Goal of the exercise - Copy out the material word for word, from its start through the line containing "The image size is (2576, 1428).".

----

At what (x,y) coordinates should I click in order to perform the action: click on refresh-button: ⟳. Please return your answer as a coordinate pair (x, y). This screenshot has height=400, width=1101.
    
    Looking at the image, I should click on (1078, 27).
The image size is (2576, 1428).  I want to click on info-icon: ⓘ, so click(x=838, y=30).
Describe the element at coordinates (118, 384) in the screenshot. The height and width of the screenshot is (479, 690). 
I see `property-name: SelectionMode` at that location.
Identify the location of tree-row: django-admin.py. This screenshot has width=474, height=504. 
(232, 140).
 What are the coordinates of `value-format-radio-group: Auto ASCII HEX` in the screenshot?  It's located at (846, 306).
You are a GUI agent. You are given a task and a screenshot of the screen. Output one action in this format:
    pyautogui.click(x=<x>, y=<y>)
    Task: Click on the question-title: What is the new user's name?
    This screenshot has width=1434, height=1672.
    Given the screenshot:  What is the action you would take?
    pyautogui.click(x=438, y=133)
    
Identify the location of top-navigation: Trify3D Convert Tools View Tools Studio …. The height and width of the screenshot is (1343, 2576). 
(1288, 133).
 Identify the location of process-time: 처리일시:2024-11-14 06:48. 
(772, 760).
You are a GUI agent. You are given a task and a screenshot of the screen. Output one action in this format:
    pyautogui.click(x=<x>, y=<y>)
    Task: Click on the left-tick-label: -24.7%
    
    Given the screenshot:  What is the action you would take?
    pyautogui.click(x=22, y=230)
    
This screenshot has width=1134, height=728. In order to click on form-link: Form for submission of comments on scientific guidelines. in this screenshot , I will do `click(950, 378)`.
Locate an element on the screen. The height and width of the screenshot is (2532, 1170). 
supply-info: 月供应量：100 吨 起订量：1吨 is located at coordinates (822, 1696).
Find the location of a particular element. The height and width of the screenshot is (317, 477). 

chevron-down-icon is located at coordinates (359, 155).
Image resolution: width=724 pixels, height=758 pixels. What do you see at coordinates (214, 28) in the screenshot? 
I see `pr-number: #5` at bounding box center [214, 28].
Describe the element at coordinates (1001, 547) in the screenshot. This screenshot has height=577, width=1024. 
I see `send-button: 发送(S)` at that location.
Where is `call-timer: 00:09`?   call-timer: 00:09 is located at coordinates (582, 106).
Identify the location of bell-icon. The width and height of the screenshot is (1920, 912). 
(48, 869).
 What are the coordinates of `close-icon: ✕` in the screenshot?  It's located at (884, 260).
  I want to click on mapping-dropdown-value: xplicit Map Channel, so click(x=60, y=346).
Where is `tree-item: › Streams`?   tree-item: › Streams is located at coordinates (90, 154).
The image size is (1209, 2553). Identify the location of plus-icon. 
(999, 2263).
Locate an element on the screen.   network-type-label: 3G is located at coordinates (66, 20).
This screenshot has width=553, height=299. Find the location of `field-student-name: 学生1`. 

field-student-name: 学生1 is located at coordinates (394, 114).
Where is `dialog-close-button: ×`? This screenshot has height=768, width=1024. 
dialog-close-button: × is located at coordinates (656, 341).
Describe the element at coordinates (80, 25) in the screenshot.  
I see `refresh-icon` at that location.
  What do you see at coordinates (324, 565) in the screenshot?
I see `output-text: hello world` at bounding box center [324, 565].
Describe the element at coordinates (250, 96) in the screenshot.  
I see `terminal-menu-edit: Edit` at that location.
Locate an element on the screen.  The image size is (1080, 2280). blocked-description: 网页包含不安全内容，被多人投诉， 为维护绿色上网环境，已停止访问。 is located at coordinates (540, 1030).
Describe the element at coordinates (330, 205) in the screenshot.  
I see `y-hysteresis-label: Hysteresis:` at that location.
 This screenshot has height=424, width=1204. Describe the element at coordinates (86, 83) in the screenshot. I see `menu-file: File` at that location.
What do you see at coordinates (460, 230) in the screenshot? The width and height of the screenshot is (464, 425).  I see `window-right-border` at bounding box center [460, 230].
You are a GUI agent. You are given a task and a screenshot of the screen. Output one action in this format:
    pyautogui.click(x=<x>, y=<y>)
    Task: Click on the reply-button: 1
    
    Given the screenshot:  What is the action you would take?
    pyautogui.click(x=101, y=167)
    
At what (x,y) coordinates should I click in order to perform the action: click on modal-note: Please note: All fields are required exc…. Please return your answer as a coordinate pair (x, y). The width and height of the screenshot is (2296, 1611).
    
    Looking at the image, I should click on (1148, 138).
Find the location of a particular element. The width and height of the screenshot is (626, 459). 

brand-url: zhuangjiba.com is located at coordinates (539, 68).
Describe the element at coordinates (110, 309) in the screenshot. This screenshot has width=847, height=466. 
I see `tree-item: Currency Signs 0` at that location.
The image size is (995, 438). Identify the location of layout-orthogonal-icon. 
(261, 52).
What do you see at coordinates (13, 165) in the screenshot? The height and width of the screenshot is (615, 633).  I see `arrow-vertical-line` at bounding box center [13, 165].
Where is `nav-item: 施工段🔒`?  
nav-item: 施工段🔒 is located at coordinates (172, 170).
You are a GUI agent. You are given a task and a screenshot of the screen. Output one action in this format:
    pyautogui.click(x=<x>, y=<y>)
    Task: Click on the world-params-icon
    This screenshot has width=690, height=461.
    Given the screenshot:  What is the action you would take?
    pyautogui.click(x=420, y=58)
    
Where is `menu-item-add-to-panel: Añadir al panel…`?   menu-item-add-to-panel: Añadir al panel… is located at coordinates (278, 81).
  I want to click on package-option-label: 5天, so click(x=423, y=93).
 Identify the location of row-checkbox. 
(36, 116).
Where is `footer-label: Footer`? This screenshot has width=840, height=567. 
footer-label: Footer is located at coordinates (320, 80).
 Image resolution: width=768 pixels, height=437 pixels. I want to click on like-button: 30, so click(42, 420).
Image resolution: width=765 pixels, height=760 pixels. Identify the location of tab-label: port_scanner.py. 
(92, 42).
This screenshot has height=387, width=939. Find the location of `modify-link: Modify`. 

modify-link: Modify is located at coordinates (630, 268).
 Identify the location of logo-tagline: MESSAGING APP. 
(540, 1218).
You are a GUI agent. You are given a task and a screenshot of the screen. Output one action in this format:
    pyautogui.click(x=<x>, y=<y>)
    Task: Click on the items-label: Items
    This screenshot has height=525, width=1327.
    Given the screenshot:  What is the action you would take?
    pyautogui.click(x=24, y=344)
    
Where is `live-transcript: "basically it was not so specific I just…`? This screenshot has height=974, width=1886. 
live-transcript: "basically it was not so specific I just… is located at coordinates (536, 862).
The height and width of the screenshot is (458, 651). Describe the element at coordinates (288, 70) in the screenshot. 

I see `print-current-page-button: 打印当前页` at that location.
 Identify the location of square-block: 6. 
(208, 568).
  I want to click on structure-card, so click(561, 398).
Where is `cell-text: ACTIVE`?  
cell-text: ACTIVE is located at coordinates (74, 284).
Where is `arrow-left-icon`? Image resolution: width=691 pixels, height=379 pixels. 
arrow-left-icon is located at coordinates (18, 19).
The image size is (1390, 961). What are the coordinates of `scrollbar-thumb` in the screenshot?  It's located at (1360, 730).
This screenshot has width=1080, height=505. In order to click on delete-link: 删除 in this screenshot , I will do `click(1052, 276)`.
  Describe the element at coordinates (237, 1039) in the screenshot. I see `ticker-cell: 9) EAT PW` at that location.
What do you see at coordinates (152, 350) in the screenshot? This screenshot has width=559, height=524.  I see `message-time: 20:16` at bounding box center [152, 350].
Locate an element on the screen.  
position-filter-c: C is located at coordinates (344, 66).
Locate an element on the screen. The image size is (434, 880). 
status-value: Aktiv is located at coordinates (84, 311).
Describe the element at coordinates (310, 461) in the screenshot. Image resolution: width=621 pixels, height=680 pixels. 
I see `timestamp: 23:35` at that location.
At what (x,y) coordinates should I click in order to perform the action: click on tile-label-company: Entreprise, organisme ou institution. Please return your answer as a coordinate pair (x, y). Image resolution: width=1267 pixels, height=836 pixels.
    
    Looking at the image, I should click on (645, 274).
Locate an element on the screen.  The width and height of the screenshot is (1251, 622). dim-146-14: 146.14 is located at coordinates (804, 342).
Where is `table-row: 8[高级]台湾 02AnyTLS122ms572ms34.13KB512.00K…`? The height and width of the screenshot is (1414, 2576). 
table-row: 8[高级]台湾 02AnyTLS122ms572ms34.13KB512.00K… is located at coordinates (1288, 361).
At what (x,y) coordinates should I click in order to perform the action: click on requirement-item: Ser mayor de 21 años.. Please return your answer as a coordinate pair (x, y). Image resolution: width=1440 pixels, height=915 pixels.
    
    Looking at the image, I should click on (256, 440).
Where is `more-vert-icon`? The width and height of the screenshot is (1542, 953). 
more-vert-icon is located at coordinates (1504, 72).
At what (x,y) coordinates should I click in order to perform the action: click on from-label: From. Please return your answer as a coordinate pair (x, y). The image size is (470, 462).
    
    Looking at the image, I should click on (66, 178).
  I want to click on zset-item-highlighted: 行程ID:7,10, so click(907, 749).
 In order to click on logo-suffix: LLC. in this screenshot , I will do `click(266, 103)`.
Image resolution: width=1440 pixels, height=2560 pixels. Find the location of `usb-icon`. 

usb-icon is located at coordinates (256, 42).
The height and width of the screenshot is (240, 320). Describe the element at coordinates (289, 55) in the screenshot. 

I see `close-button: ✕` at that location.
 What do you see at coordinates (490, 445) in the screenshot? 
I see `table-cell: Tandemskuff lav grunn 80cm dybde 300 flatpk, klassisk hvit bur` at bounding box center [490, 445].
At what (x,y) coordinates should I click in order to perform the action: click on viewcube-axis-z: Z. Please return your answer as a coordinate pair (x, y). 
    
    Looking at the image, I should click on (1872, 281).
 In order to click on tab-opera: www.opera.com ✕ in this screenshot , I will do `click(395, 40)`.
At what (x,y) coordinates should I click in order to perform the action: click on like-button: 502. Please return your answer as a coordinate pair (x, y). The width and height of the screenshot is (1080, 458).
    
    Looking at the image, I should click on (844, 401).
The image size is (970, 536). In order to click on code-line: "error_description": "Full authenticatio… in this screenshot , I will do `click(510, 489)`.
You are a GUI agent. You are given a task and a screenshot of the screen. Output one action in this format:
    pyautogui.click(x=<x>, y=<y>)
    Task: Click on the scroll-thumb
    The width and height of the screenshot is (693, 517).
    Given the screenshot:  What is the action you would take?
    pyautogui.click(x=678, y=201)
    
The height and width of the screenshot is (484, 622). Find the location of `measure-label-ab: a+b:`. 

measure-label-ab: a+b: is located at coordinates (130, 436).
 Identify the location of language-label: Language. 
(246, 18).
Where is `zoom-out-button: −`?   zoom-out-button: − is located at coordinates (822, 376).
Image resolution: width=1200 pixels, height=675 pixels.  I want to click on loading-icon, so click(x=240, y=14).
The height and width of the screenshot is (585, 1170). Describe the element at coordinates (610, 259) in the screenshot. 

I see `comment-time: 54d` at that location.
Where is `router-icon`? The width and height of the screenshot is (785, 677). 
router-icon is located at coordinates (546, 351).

----

Task solution -
At what (x,y) coordinates should I click in order to perform the action: click on refresh-button: ⟳. Please return your answer as a coordinate pair (x, y). This screenshot has height=400, width=1101.
    
    Looking at the image, I should click on (1078, 27).
The image size is (2576, 1428).  I want to click on info-icon: ⓘ, so click(x=838, y=30).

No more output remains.